I have always had a healthy appetite and most of my girlfriends had warned me against eating the way I do when I meet men.
My best friend was going on a blind date and she had begged me to accompany her and her date in return would get his buddy to accompany him too. I felt crazy for agreeing to her rather silly request. I stayed over at her place the night before and we did the girly stuffs that girls did then. We chose our clothes and model them out and practiced coy looks. I never felt more naive and innocent then.
Thus, the next day, we were all togged up in our finest and trying to look ladylike and demure. I, a rather rough tomboy was uncomfortable in my heels and makeup. My friend as i shall now affectionately term her as “Shunu“, was totally in her element. She looked great, graceful and demure with her coy batting of the eyelashes.
How were our dates? They were 2 rather nice gentlemen. Shunu’s date was “Shuai-Ge“, a rather charming and cheeky fella who was obviously charming his way thru Shunu’s heart with his witty jokes. My date was a rather observant gentleman, “Smiley“. He had the sweetest smile. He may not be as witty and charming as Shuai-Ge but he could tell how i was feeling by observing me.

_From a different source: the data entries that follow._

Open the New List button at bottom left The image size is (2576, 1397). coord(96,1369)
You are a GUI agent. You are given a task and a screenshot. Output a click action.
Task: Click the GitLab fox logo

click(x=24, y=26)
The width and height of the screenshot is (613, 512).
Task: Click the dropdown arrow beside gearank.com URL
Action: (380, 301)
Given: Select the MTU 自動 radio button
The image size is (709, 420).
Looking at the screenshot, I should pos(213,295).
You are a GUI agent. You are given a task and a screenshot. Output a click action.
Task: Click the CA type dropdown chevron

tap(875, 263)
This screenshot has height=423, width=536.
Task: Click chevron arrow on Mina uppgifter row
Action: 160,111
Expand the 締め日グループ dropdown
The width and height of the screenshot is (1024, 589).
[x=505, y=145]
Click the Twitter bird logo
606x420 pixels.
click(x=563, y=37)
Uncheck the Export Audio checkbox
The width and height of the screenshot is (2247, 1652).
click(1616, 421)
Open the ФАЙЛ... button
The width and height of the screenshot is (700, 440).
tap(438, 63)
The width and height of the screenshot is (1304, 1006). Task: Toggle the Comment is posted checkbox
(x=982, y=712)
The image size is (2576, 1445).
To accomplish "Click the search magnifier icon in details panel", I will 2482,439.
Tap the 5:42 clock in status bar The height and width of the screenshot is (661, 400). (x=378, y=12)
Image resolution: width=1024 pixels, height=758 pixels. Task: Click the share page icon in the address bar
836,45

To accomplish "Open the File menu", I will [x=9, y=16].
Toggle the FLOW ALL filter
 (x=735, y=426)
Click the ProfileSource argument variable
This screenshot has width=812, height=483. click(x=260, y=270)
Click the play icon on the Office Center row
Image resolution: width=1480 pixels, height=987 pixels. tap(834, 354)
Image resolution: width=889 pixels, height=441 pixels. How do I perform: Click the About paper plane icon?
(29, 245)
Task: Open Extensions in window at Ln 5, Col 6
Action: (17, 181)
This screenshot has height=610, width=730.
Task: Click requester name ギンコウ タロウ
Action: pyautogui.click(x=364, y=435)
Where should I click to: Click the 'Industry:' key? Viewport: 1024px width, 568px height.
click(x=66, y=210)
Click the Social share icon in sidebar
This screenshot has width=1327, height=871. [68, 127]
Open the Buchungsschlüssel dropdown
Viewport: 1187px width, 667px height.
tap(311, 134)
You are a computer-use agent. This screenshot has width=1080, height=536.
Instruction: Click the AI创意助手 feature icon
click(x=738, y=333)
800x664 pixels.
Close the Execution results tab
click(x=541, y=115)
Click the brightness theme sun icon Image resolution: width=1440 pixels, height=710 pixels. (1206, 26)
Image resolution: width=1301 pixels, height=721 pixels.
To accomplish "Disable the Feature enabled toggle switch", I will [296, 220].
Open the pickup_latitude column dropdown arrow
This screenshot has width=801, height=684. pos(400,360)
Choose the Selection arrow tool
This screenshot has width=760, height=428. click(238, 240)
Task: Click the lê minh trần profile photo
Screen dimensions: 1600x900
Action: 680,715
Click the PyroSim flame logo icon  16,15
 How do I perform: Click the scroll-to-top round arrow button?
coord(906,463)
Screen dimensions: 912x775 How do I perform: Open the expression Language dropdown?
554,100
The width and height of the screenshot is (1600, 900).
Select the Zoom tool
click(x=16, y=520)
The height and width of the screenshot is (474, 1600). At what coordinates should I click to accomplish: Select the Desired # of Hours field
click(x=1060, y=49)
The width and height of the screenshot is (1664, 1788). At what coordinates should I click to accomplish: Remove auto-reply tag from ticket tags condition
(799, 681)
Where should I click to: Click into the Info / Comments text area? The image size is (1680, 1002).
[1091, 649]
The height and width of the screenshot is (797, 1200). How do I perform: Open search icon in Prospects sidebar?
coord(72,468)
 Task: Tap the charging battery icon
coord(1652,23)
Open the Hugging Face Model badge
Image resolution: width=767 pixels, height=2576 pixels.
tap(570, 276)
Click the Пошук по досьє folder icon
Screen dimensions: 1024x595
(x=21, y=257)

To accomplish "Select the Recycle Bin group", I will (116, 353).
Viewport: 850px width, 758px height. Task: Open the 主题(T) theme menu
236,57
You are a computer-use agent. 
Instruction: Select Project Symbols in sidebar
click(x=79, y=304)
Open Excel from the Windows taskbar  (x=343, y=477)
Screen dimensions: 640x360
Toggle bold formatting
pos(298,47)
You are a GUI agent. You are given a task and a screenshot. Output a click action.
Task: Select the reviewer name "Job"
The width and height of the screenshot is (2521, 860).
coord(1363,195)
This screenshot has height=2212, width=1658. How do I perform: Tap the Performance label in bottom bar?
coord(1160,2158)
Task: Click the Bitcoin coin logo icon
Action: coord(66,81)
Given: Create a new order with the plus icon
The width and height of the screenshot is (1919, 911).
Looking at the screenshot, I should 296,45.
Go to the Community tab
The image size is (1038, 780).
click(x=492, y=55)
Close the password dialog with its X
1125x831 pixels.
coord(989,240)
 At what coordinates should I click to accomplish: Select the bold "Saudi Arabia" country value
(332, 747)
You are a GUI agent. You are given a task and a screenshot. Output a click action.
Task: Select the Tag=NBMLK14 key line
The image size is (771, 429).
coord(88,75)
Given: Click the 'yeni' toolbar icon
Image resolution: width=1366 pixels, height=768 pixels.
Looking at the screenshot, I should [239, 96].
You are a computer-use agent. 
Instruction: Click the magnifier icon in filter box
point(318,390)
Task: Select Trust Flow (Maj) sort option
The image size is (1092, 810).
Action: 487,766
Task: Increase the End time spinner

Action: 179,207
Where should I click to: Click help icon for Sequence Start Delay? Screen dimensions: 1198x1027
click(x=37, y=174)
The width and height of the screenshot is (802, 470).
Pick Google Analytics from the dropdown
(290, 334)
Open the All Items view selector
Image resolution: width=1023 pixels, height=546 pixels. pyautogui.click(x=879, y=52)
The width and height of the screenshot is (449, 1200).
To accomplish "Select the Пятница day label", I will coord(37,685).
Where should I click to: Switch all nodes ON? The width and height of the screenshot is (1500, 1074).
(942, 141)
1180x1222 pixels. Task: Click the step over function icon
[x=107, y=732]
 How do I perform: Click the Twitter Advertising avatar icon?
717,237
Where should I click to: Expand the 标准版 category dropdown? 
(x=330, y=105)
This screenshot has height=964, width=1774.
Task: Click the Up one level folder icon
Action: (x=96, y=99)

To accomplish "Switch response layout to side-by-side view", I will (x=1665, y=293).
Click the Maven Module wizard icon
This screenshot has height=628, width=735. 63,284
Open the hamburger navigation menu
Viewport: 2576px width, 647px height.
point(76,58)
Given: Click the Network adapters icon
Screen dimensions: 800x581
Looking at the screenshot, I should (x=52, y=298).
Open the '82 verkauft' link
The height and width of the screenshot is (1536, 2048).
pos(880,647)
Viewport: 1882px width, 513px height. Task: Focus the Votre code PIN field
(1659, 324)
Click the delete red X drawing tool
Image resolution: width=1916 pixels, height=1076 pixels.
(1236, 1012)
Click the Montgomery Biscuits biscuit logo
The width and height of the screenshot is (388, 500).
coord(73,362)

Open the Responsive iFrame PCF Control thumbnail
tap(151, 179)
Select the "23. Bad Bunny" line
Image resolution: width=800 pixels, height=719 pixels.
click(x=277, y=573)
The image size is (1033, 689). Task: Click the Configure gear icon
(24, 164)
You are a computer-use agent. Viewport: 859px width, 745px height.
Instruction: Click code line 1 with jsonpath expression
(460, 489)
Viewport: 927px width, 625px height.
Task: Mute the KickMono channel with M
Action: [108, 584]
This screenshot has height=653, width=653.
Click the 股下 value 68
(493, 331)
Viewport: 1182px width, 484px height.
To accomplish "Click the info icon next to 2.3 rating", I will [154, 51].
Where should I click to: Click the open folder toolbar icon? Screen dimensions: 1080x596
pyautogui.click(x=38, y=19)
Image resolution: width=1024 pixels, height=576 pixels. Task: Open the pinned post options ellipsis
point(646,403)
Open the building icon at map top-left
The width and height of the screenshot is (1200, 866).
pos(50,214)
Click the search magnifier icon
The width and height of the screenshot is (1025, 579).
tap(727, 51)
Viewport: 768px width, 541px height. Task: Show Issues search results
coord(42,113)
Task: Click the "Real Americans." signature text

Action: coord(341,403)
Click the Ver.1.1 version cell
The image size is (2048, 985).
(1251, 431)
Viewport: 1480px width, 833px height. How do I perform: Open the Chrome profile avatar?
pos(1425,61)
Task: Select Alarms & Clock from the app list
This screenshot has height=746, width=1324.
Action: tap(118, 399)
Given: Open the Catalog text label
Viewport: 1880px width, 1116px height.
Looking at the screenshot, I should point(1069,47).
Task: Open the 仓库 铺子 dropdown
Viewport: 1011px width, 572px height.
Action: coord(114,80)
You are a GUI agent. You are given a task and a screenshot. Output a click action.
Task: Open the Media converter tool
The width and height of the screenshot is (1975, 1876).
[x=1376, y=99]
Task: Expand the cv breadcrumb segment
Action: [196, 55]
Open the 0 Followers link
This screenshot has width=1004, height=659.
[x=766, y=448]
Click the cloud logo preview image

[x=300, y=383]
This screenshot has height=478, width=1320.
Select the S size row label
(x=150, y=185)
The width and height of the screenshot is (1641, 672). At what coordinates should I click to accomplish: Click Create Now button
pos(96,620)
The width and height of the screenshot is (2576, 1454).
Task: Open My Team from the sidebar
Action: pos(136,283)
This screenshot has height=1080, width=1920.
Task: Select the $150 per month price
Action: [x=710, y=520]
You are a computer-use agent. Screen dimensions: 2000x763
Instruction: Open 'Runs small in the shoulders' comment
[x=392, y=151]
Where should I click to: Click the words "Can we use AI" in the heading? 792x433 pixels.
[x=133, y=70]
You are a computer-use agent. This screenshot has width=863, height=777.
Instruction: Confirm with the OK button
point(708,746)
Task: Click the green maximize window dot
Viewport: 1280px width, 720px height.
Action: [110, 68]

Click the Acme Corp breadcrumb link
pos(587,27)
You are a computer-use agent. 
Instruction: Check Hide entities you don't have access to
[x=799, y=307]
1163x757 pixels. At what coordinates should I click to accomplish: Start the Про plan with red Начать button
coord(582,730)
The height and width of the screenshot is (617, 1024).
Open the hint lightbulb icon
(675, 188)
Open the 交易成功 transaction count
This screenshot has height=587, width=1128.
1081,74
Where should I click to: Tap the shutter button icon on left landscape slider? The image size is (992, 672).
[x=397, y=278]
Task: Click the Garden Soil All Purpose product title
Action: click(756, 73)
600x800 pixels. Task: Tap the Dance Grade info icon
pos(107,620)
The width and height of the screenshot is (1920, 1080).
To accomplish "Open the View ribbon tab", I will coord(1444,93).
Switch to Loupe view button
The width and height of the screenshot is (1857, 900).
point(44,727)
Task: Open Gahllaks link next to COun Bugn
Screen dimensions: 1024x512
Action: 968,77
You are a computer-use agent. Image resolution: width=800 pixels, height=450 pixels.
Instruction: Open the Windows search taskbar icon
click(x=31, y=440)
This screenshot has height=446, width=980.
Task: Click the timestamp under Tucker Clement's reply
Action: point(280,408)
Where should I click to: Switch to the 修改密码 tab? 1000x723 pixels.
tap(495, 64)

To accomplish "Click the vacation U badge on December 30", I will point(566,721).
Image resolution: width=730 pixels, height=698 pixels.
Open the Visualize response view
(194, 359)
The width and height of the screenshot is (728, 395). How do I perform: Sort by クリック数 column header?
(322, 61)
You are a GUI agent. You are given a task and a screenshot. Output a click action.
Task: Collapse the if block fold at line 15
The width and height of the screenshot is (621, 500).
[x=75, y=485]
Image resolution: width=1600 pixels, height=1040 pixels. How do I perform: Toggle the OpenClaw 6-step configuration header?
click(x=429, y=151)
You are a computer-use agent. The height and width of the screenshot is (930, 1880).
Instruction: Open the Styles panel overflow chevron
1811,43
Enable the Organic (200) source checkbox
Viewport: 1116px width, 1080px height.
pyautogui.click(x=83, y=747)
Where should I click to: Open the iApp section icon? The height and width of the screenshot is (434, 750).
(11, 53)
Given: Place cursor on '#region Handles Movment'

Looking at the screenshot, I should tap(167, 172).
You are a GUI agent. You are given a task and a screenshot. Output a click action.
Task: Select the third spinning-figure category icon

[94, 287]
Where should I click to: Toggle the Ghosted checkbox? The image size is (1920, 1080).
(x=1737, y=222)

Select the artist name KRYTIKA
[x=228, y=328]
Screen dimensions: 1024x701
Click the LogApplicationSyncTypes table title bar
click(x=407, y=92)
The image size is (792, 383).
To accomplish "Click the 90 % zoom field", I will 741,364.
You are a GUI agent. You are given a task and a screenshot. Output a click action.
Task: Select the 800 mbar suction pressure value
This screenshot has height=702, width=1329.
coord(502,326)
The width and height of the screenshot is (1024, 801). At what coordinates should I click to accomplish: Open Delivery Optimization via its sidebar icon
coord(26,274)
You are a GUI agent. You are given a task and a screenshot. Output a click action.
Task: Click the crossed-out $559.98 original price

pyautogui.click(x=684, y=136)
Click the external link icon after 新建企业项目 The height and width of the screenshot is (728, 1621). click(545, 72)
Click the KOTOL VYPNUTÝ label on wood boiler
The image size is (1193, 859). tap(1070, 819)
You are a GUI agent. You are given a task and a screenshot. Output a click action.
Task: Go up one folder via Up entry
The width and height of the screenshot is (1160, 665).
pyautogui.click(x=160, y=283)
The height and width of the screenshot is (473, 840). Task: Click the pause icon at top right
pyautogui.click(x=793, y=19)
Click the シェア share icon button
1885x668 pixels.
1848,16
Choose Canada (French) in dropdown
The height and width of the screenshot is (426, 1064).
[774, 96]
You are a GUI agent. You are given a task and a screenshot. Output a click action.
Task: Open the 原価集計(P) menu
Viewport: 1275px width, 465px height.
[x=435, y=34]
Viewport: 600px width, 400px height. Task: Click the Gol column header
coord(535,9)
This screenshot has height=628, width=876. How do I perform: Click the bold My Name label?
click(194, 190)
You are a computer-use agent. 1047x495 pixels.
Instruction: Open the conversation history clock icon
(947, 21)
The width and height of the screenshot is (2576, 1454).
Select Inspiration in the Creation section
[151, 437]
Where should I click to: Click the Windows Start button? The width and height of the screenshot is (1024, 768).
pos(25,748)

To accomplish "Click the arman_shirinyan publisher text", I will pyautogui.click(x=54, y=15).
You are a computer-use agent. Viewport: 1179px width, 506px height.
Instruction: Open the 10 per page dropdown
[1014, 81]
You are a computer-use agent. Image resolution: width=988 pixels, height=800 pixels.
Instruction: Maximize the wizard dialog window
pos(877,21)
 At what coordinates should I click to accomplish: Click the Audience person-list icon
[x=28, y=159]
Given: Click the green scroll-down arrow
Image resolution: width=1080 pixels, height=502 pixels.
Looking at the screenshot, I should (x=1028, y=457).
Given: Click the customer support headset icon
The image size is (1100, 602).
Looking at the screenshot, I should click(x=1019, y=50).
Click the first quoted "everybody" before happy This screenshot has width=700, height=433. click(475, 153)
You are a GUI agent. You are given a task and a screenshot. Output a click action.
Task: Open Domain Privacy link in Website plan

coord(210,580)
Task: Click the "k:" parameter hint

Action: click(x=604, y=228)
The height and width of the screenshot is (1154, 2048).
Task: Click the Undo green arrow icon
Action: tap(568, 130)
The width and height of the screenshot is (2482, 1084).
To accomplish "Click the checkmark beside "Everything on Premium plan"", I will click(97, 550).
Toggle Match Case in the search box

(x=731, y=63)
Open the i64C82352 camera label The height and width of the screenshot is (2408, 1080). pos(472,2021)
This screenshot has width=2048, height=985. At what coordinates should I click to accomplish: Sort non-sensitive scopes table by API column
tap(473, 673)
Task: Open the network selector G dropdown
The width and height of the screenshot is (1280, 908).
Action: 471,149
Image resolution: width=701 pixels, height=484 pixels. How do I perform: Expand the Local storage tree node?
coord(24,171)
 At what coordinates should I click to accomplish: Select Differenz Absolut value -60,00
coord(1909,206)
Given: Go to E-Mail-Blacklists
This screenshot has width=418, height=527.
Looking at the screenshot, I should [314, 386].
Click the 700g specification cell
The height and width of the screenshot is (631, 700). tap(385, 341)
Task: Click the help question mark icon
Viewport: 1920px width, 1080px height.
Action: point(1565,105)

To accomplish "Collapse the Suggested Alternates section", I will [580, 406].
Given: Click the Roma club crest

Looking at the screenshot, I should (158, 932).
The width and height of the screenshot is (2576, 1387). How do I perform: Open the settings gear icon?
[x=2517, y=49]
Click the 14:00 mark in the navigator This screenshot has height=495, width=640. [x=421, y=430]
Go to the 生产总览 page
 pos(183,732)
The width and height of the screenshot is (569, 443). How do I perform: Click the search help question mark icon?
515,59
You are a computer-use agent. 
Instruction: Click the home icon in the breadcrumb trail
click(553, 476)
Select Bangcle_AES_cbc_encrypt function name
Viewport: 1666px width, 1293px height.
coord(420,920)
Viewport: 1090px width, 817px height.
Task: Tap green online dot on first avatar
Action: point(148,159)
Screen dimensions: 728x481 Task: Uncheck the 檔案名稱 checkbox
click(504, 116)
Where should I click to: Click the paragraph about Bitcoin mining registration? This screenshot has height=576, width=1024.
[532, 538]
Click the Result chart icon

We went to Swensens for lunch that day. I was craving a lot of food but as reminded by Shunu, I had to act demure and not like a barbarian. I followed her cue and ordered a chicken salad and soup while the guys ordered ribs and chicken. I was so hungry! and yet whenever I whispered to Shunu to perhaps share a main course, she told me to eat after the date, afterall she said, women are supposed to be dainty eaters.
I was basically eyeballing the guys’ meals. Shuai-Ge and Shunu were busy flirting while Smiley was slowly savouring his delicious chicken. Suddenly he looked at me and smiled. He cut a piece of chicken and fed me. I was absolutely shocked! I didnt expect him to notice that i was hungry. We then shared the meal, it was one of the sweetest thing a guy had done for me. Not by sharing the meal but being able to see and feel my true feelings.
I had a memorable date that day. We all parted after lunch but Smiley and I still kept dating and that would be another post.